Commission Conclusion
75. We agree with commenters that generator size does matter when
evaluating the effect of the Small Generating Facility on the
Transmission Provider's electric system. However, we are keeping the 20
MW size limit for Small Generating Facilities because the
interconnection studies and screens will identify any safety and
reliability problems. In particular, the screens we adopt in the SGIP
are supported by small generators, state regulators, and Transmission
Provider representatives such as EEI and NRECA, as being appropriate to
evaluate the safety and reliability of interconnections of Small
Generating Facilities that are eligible for screening. We believe the
higher threshold will remove barriers to the development of a greater
number of Small Generating Facilities and promote the development of
innovative small generation technologies.

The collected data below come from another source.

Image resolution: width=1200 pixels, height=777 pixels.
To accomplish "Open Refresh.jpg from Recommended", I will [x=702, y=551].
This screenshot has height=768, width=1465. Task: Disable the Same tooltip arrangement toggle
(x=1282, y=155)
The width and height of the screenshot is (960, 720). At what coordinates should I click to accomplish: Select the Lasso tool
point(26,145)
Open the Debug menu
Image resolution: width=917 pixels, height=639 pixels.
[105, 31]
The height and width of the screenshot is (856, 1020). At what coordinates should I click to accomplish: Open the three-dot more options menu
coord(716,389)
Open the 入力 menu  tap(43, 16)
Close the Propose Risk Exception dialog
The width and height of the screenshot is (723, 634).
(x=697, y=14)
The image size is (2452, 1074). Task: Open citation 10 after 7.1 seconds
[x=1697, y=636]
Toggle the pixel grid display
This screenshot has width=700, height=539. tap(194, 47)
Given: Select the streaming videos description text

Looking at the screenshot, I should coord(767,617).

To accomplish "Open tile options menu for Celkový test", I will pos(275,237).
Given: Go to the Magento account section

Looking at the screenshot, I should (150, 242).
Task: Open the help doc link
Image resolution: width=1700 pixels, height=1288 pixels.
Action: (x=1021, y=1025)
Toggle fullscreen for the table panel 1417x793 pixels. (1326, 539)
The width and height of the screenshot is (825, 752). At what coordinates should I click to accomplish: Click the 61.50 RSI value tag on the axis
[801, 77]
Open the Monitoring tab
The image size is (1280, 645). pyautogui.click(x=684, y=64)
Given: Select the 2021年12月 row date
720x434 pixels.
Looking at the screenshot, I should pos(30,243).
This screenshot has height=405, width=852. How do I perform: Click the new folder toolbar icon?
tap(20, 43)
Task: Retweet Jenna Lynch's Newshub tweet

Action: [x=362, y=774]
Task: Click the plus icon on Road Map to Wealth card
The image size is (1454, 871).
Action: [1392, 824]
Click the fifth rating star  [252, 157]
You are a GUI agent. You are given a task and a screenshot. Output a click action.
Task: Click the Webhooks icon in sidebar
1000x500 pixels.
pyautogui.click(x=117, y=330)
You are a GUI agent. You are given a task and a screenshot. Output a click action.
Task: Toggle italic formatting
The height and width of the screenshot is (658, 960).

Increasing the Capacity of an Existing Small Generating Facility
76. The Small Generator Interconnection NOPR proposed to evaluate
increases in capacity to existing Small Generating Facilities using the
total capacity of the modified facility, and the Commission invited
comments on whether the proposal was reasonable.
Comments
77. Several Transmission Providers \49\ support the NOPR's
proposal. They add that if, for example, the capacity of an existing 18
MW Small Generating Facility were to be increased by 5 MW, the
resulting 23 MW facility should be evaluated under the LGIP. This would
keep the Interconnection Customer from gaming the system by
incrementally increasing the size of an existing Small Generating
Facility so that the capacity addition does not exceed the 20 MW
maximum, even though the ultimate capacity of the facility does. BPA
and ISO New England state that processing the Interconnection Request
for such an expansion on the basis of the total capacity would better
protect the safety and reliability of the Transmission Provider's
electric system. Tangibl, on the other hand, argues that evaluating the
Interconnection Request based on the total increased capacity of the
Small Generating Facility would discourage such increases and hinder
the increased entry of generators into the energy markets.
---------------------------------------------------------------------------
\49\ E.g., BPA, ISO-New England, NRECA, NYTO, PG&E, and Western.
---------------------------------------------------------------------------
Commission Conclusion
78. We are persuaded by BPA and ISO New England that when an
existing Small Generating Facility is expanded, the Interconnection
Request should be evaluated based on the total capacity of the facility
as opposed to the incremental amount of the expansion. Similarly, an
existing Large Generator seeking to increase its capacity by less than
20 MW would also have to follow the Large Generator rule, because the
total capacity of the expanded facility would be more than 20 MW.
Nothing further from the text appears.